INSTRUCTIONS FOR THE TASK:
Copy out each line of the records below word for word, leaving out the pictures.

STORED RECORDS:
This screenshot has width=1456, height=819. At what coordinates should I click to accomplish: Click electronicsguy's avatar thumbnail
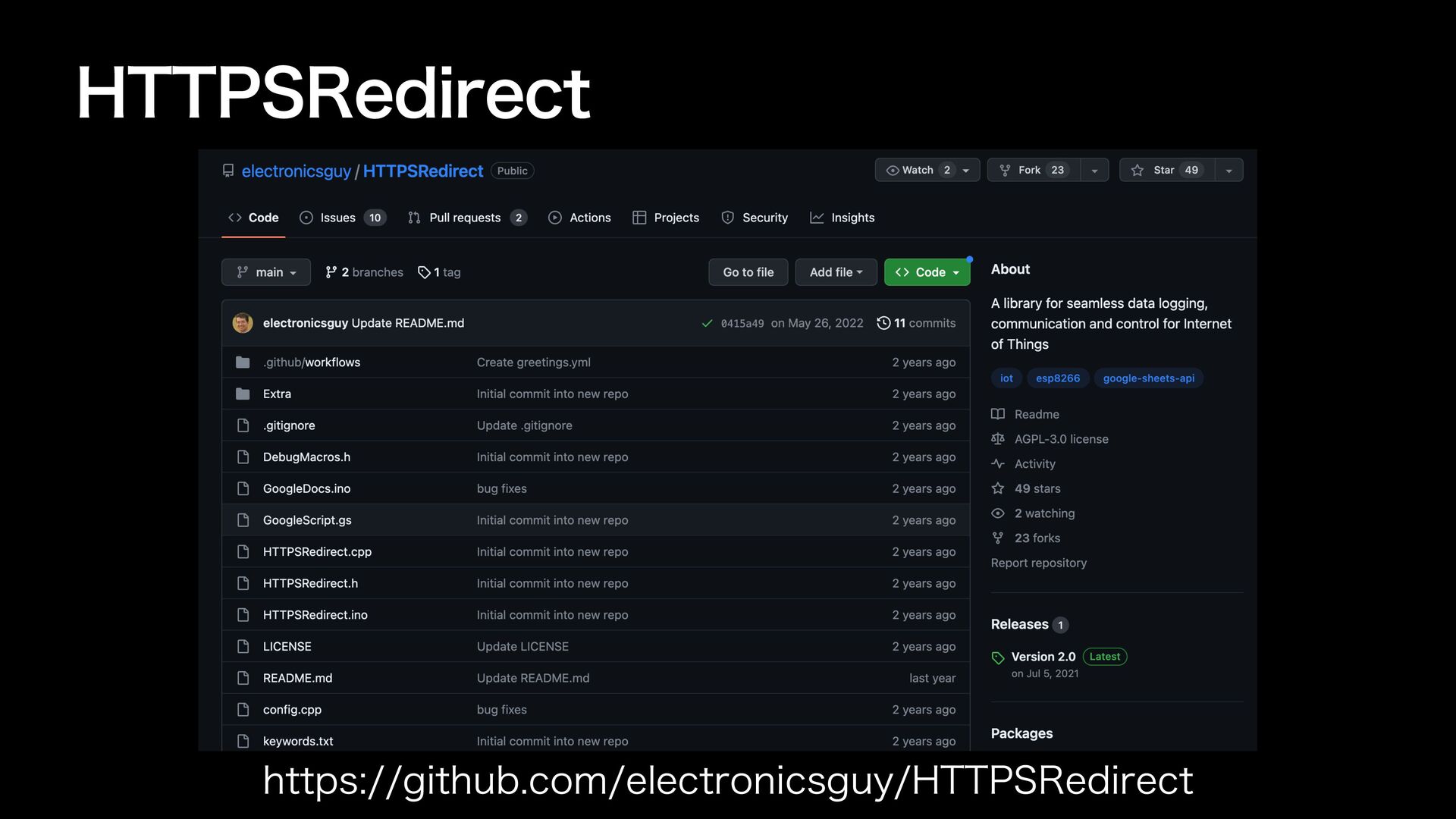(243, 323)
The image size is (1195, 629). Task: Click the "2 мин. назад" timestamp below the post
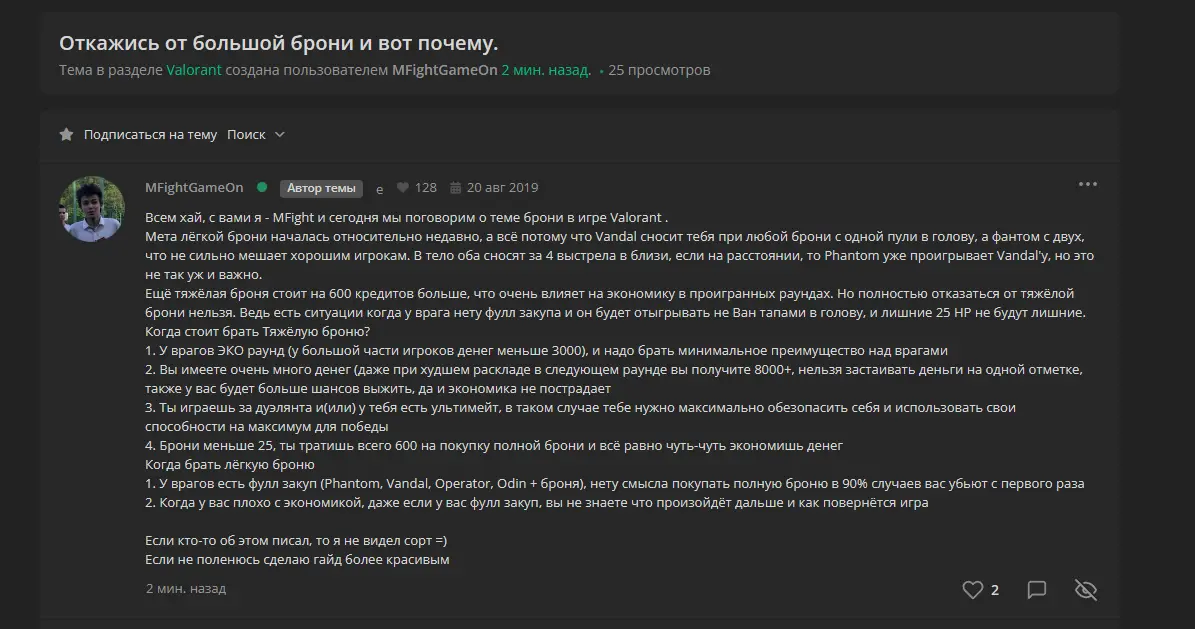(x=185, y=589)
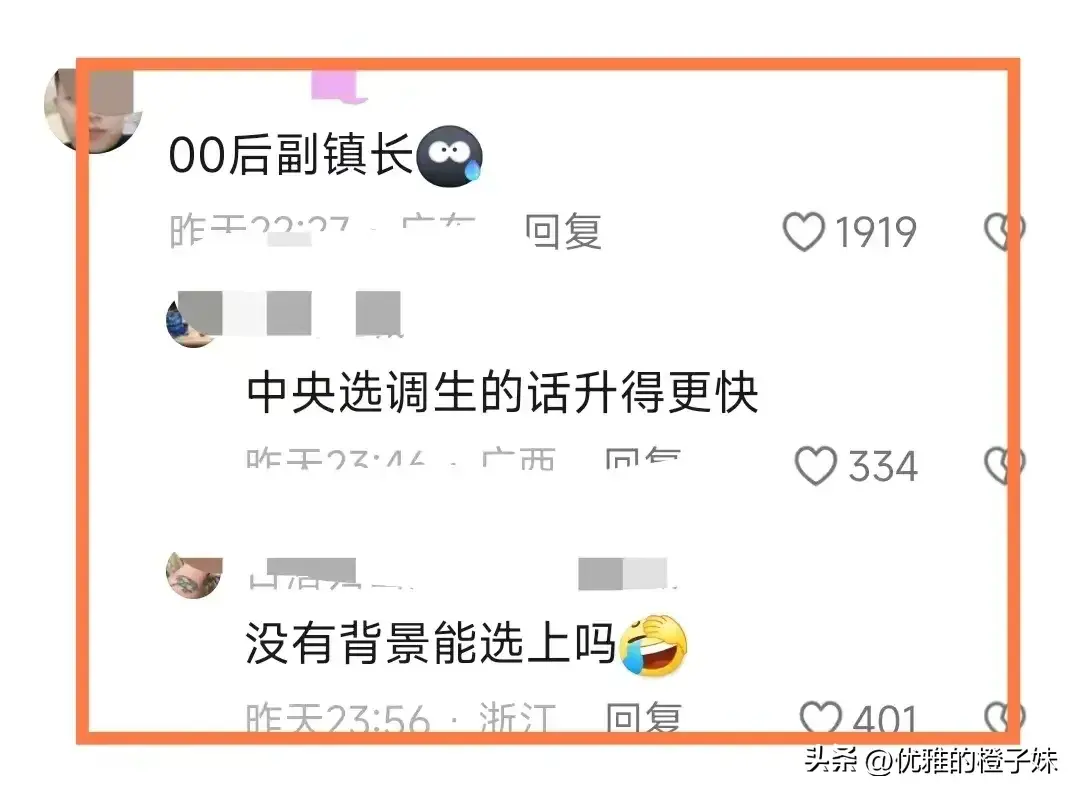This screenshot has height=796, width=1080.
Task: Click the sweating black emoji
Action: pos(450,156)
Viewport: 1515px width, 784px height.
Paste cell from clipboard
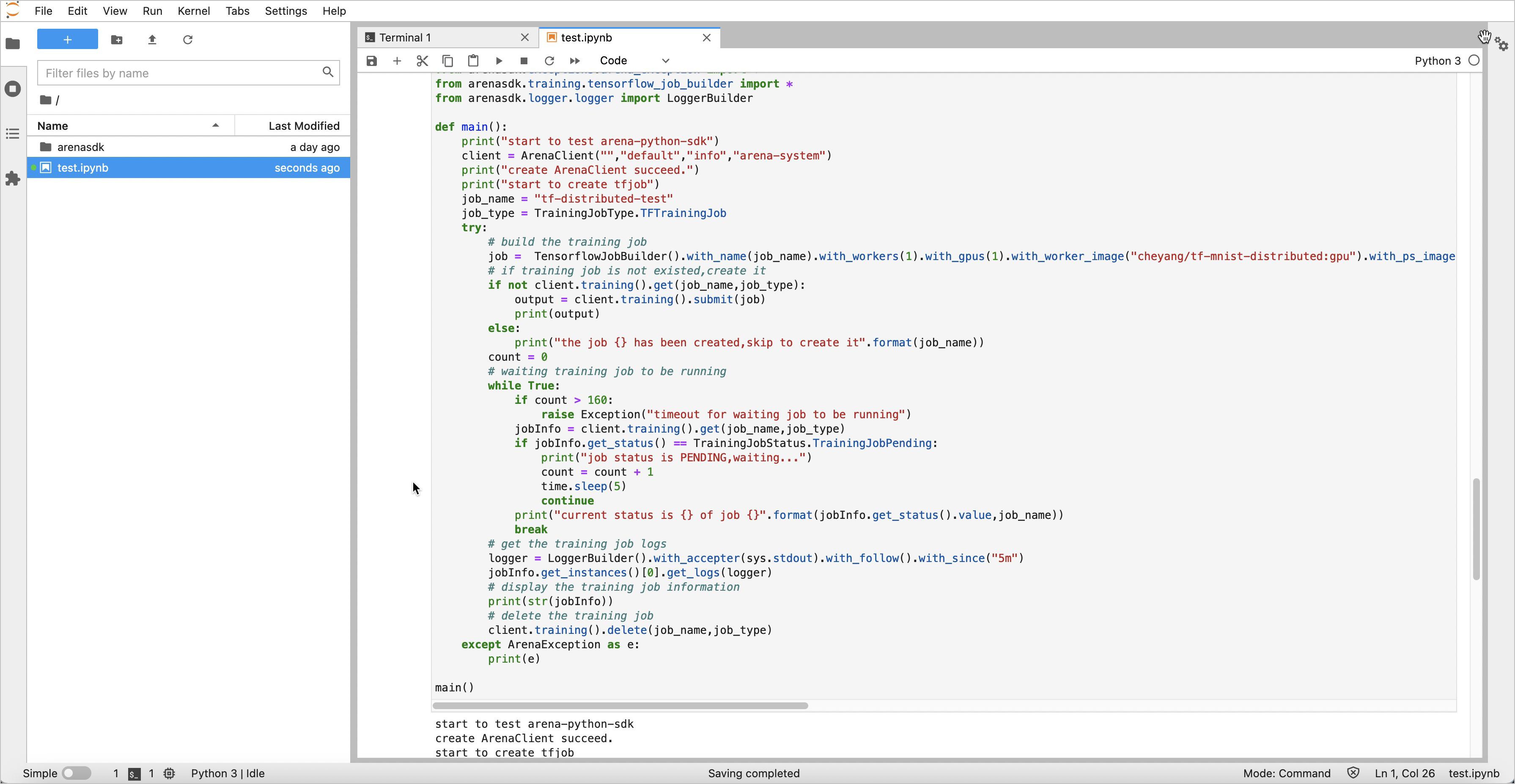(x=473, y=60)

COMPLETED EXERCISE:
This screenshot has width=1456, height=819. At what coordinates should I click to accomplish: Click electronicsguy's avatar thumbnail
(243, 323)
The image size is (1195, 629). Task: Click the "2 мин. назад" timestamp below the post
(x=185, y=589)
This screenshot has height=796, width=1080.
Task: Click the sweating black emoji
Action: pos(450,156)
Viewport: 1515px width, 784px height.
Paste cell from clipboard
(x=473, y=60)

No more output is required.